We're not convinced 'hordes of women' are calling for a return to '1950s-style marriages'

We’re not convinced ‘hordes of women’ are calling for a return to ‘1950s-style marriages’

tradwife
“Hoards of women are calling for a return to 1950s marriages,” according to the Herald Sun’s twitter account. That would be the types of marriages where “husbands always come first” and dinner is on the table by 6:30pm.

We’re not convinced “Hoards of women” or even “hordes of women” are after such marriages.

But there may be a small, tiny and particularly social media savvy group that have the resources and the personal power to live that way.

The Sun Herald tweet came following Tory Shepherd’s story on the issue, in which she shares more on the “tradwives” (see the #TradWife hashtag) featured in a recent BBC documentary — the word being a mashup of the term “traditional wives”.

Shepherd says they’re women who “actively embrace subservience”. “It’s as though Jordan Peterson and Bettina Arndt got together and baked them out of red velvet cake dough. And put a cute little love heart on top.”

But as Shepherd also notes, the women leading this so-called “movement” are savvy and entrepreneurial, running sophisticated websites and publishing blogs, books and endless social media posts and updates on their lifestyles.

One key #Tradwife is Alena Kate Pettitt, from the United Kingdom, who tells the BBC that her role in the marriage is to submit to and spoil her husband, “like it’s 1959”.

Petitt still has time for publishing her own website at The Darling Academy, and has written a number of books.

As one piece on The Conversation notes on the trend, the Tradwife movement is being framed as a backlash against feminism — something the Sun Herald may have wanted to provoke in its “do you agree?” tweet.

The “tradwives vs feminists” is all too predictable, write Catherine Rottenberg and Shani Orgad, even before the Sun Herald tweet.

It fits the all-too-familiar trope of “catfighting” so often characterising conversations about feminist politics in the media. This framing, wittingly or unwittingly, identifies feminism as the problem, ignoring the larger structural issues at stake.

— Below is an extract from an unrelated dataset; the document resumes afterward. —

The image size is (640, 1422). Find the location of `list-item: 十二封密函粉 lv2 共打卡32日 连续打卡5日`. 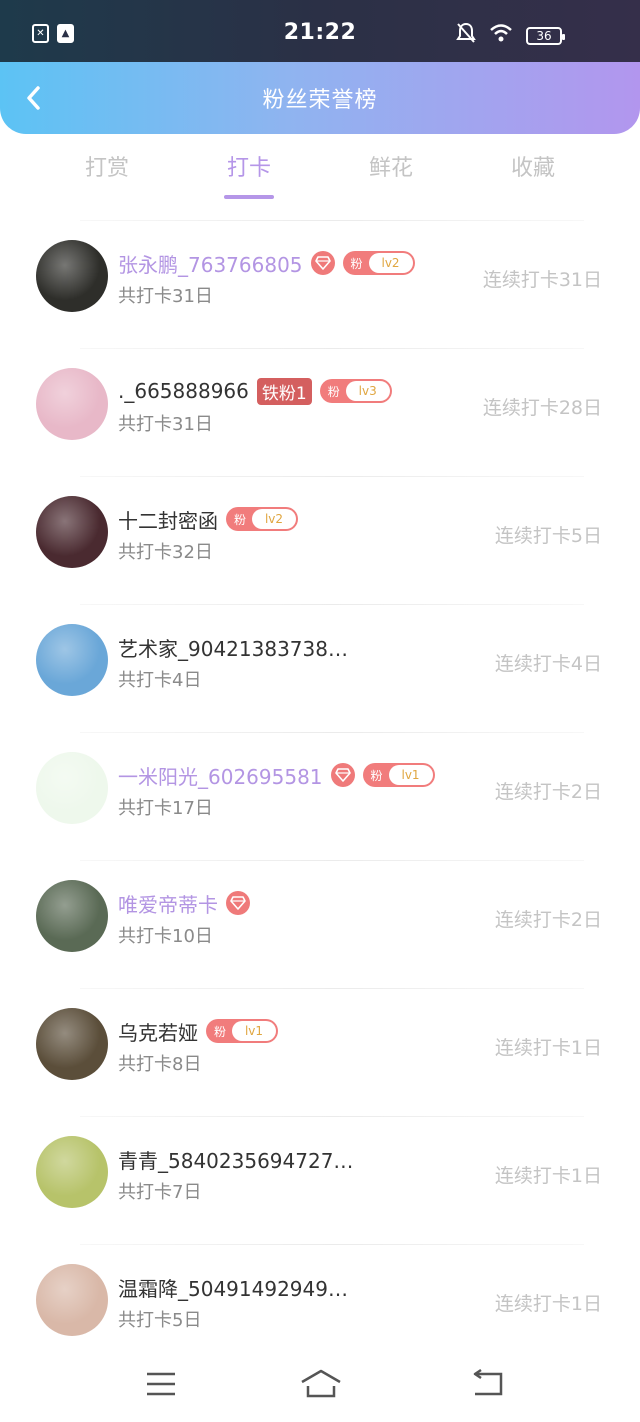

Rather than simply a backlash against feminism, the tradwife phenomenon needs to be understood as a symptom of – as well as a reaction to – the increasing insecurity of our times.

They go on to write about the role of the “always-on work culture” as being a factor in the rise of the retro-movement, as work overload combines with other factors to contribute. “Even relatively privileged women therefore find it difficult to live up to the popular feminist ideal of “work life balance”.

And the reality is that only a certain proportion of two-parent families will ever be in a position to have one parent staying home to manage the household for an extended period of time.

Not to disappoint the men who dream of returning to the 1950s, but could this micro-trend actually be just another way women are seeking to make their own choices? Perhaps even another way women are seeking to making a living on their own terms?

As 33 year old Stacy McCall said in the BBC documentary: “Being a tradwife is empowering and has enabled me to take back control of my life.”